先進7カ国(G7)財務相による対面方式での会議が6月4、5日、ロンドンで開かれる。それに先立ち、28日には中央銀行総裁も加わってオンライン形式で開催する。会議では、多国籍企業を対象にした国際課税ルールづくりのほか、新型コロナウイルス禍で格差が広がる世界経済について議論する見込み。共同声明の取りまとめを目指して調整を進めている。

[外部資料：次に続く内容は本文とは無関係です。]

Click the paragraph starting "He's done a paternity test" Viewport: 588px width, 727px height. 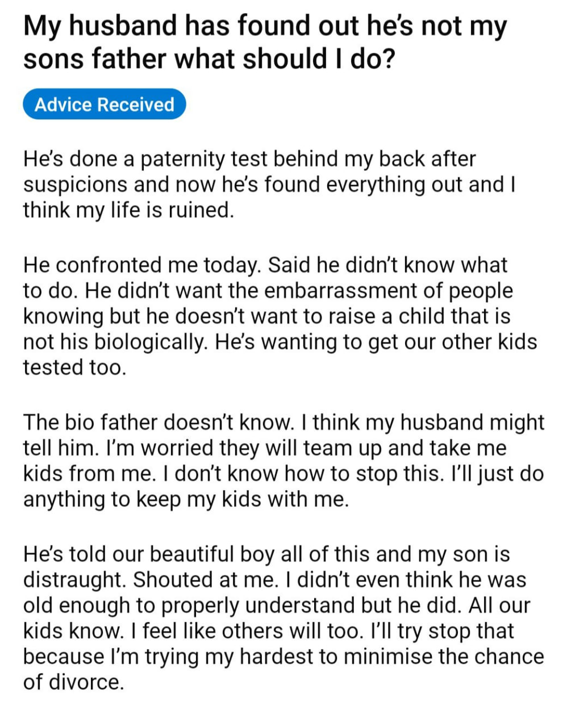pyautogui.click(x=269, y=185)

 国際課税ルールをめぐっては、経済協力開発機構(OECD)が約140カ国と協議を続けている。各国は法人税の引き下げ競争を繰り広げてきたが、イエレン米財務長官が4月に国際的な最低税率の導入を呼び掛けて潮目が変化。米国はさらに今月、最低税率「15%以上」を提案した。
 これに関し、米国とともに協議を進めてきたドイツやフランスのほか、最低税率の導入を訴えてきた日本からも評価する声が上がった。G7の一連の会議では、最低税率などをめぐり各国がどこまで足並みをそろえられるかが焦点となる。
 一方、新型コロナで打撃を受けた世界経済の回復状況は、各国でばらつきがある。変異株拡大など下振れリスクもあり、今後の対応を議論する。